The same court and the very same judges that decided Ford illegally recorded the police just three months earlier have now completely reversed their ruling. How is this possible?

 

Normally, if an appeal court rejects your case and you would like to appeal it again, you would have to take that case to a higher court. In this case, the very same judges that issued a decision just three months earlier on the decade long lawsuit are rehearing the exact case again.

 

Ford’s lawyer, Samuel Alexander, filed a motion (which is a request for a judge to decide on a contested issue in a case) to rehear the case after the ACLU along with other civil rights groups submitted court documents in support of Tasha Ford. This motion was approved because Ford’s counsel brought forth new documents and a new argument for the case. If a court has new information that can impact a previous decision they have made, the judges can rehear a case.

 

The reason why the ACLU and other civil rights groups fought so hard for Ford is because of the significance of court decisions and their broader implications for our society. These decisions are called “precedents” and they are used as a guide for future decisions. That means whatever the courts decide about recording the police in Ford’s case will become a standard by which they evaluate cases in the future. And if the court decides that the way Ford recorded the police was illegal, that means the court will view all future similar police recordings as illegal.

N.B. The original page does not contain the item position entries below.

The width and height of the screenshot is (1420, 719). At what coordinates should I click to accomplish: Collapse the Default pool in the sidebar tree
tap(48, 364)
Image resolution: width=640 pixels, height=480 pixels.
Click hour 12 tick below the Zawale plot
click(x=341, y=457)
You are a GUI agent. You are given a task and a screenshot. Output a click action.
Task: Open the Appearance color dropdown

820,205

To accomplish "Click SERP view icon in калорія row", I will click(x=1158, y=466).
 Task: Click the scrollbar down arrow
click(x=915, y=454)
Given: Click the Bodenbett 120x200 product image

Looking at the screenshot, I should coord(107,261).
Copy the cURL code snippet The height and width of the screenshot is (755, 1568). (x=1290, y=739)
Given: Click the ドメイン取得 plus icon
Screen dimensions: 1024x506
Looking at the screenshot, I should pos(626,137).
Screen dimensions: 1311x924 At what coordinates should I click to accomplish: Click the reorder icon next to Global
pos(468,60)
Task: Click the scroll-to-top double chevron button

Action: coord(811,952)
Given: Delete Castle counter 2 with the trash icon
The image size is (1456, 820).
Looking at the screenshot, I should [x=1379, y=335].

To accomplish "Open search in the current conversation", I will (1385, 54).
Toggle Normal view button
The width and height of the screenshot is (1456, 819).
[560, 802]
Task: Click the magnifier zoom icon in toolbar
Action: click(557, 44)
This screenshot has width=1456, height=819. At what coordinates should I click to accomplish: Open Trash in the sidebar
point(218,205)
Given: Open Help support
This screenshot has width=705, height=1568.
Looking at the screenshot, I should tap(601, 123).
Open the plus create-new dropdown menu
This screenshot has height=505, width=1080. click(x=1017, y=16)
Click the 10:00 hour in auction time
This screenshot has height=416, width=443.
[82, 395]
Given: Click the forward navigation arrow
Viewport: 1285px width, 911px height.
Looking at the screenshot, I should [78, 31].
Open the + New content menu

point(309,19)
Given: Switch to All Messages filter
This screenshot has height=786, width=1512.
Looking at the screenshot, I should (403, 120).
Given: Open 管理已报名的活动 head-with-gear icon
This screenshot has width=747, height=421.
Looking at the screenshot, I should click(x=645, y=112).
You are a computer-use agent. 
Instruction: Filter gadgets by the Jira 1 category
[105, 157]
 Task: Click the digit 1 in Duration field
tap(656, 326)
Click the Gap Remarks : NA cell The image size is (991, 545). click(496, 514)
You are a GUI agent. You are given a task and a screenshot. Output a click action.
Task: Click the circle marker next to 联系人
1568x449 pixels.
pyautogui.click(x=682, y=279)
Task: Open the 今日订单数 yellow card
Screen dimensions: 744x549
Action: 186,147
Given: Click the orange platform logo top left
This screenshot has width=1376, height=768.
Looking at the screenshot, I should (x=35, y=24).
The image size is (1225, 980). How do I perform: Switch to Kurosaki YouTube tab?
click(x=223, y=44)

Conversely, if the ACLU can prove that Ford did nothing wrong and she was within her rights to record the police, then the court will create a new precedent that anyone who records the police as Tasha did is acting within their rights.

 

When Ford got her second chance to be heard by the 4th District Court of Appeal, her legal counsel focused on the argument that ordinary citizens have the First Amendment right to record police officers performing their job in public spaces. The police, however, argued that doing so would violate their privacy and subsequently obstruct their ability to perform their duties of enacting justice. The legal issue, then, would be whether or not police have a reasonable expectation of privacy while on duty in public.

 

Boynton Beach Police Lose Case and the Right to Record Police Remains Protected

 

All three judges agreed that the Boynton Beach police could not reasonably expect to have the right to privacy while performing their duties out in public.

 

The laws regarding individuals’ rights to privacy are tricky, but in general, it is agreed that one forfeits most of his or her rights to privacy when they are in public. The right to privacy is the freedom one has to be left alone, free from the observations and disturbances of other people. In a sense, an individual gives up that right whenever they occupy a public space because they are out in the open where they can be observed.

 

An individual can take photos and record videos while in public because everyone else who is around is voluntarily in an open area where they cannot conceal themselves.  As a result, the judges applied this same standard to the police and decided that they had an unreasonable expectation of privacy while publicly arresting Ford’s son in a parking lot outside of a movie theater. 

 

Judge Martha C. Warner stressed how important cellphone videos are for police accountability in her written opinion about the lawsuit. She does not believe our society should recognize that the police have the authority to decide if their duties, when conducted in public, are private or not. If that were the case, a police officer can commit atrocious acts of misconduct while on duty and prevent a citizen from recording it by saying he or she was doing it “in private”.

 

This new court ruling is a major victory for Tasha Ford and her family, civil rights activists, the state of Florida, and even for our country. You can now take videos in public of a police officer acting on duty knowing you are not doing something illegal.